In November 2020, India's Ministry of Electronics and Information Technology banned the AliExpress mobile phone app along with 42 other Chinese apps. When AliExpress was added to the US Trade Representative's (USTR) notorious markets list in 2022, the US Trade Representative in their 2023 Review again named multiple China-based online marketplaces for substantial trademark counterfeiting and copyright piracy. In March 2024, a formal probe was opened by the European Commission over alleged sales of counterfeit and illegal products and a potential breach of the Digital Services Act. Other companies were included in a separate Information Technology and Innovation Foundation-published report that included Temu, AliExpress, and Shein as notorious markets. In the report, Alibaba was not explicitly mentioned but was only referred to as the company that owns AliExpress.

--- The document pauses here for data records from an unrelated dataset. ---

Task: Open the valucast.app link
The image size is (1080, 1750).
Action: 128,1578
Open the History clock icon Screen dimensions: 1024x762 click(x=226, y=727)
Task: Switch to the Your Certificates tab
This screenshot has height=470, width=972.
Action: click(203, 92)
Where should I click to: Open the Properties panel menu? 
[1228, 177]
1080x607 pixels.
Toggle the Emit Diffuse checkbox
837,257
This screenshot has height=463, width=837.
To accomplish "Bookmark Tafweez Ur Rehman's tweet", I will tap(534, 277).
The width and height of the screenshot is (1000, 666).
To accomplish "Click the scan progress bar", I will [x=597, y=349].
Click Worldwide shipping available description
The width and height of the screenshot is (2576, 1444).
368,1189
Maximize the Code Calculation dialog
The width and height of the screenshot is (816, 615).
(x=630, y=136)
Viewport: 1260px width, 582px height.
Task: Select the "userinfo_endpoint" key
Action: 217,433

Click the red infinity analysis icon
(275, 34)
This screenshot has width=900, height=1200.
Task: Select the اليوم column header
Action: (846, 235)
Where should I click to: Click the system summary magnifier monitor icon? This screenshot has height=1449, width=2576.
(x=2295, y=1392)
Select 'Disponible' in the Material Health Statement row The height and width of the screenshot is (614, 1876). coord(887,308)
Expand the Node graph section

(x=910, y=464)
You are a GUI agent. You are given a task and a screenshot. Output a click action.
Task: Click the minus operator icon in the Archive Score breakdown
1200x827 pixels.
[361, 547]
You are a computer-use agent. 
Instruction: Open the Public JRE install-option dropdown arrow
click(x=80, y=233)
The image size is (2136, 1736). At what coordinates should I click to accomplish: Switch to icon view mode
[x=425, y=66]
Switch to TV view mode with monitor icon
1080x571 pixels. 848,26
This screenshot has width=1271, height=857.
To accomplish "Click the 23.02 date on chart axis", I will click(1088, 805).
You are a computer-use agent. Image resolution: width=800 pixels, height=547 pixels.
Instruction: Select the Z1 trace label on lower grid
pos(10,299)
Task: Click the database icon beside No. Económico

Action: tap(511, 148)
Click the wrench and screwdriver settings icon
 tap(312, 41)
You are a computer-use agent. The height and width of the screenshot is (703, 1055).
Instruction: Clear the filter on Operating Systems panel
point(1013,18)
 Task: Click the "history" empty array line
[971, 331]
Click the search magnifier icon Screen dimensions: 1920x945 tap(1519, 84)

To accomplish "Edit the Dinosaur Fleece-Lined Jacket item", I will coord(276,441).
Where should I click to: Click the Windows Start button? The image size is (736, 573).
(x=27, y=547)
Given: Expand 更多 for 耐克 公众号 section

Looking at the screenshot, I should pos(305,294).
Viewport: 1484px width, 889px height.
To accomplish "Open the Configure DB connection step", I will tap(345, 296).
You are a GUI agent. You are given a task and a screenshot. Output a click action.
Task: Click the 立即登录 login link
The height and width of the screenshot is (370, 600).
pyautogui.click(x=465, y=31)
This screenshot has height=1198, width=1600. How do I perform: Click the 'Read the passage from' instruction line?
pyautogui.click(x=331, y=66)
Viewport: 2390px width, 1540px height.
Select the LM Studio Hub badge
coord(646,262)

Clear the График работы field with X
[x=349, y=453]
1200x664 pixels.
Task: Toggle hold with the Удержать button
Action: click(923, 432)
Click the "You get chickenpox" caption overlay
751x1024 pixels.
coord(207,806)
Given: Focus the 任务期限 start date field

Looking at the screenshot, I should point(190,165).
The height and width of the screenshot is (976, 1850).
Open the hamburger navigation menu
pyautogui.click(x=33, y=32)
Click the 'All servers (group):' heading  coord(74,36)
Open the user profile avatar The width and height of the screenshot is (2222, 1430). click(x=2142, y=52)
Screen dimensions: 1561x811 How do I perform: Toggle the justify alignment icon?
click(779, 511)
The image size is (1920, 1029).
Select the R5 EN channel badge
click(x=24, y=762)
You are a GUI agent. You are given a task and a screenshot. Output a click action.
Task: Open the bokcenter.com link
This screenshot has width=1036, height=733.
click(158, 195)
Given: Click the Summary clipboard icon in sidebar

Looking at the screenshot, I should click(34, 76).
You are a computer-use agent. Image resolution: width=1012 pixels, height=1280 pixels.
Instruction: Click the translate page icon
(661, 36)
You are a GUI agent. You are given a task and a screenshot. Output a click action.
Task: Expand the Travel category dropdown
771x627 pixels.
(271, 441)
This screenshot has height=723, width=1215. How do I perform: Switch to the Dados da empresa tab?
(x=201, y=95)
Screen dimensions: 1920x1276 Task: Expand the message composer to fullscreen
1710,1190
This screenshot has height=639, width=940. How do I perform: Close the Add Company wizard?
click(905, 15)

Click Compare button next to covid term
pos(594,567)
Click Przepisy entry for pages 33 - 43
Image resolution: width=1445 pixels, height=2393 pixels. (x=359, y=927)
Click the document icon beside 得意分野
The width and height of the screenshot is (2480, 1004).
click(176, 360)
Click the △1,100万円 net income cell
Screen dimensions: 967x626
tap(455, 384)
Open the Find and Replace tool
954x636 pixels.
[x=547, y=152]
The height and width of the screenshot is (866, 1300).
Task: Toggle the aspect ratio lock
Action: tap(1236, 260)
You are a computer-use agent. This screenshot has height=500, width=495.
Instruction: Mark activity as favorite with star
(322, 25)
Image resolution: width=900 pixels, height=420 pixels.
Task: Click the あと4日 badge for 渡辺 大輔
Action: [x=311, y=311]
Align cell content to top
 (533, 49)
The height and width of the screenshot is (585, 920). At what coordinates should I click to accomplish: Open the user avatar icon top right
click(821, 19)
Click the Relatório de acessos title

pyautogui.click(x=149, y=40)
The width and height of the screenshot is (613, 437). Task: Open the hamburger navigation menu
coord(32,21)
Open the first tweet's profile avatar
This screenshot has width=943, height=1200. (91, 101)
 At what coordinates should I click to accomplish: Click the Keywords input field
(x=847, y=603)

In 2022, the Office of the United States Trade Representative added AliExpress to its list of Notorious Markets for Counterfeiting and Piracy.

In November 2023, the European Commission opened a probe into AliExpress regarding "potential dissemination of illegal products such as fake medicines, non-compliant food, and ineffective dietary supplements." On the nature of the investigation, an EU official said, "We have not found yet at this stage that AliExpress is not compliant. We are simply suspecting we have elements that they are not compliant with. This is not a finding of a breach".

In July 2026, the European Commission fined AliExpress €550 million (US$629 million) under the Digital Services Act, finding that the platform had failed to adequately assess and mitigate risks involving illegal, unsafe and counterfeit products. In response, China's Ministry of Commerce stated that China opposes the EU's use of platform regulation as a pretext to erect digital barriers and adopt discriminatory measures that restrict and suppress the normal operations of Chinese e‑commerce companies in Europe. China urged the EU to stop exploiting the ambiguity of legal provisions to abuse discretionary power, and to treat Chinese enterprises fairly and impartially. AliExpress said it would appeal the penalty.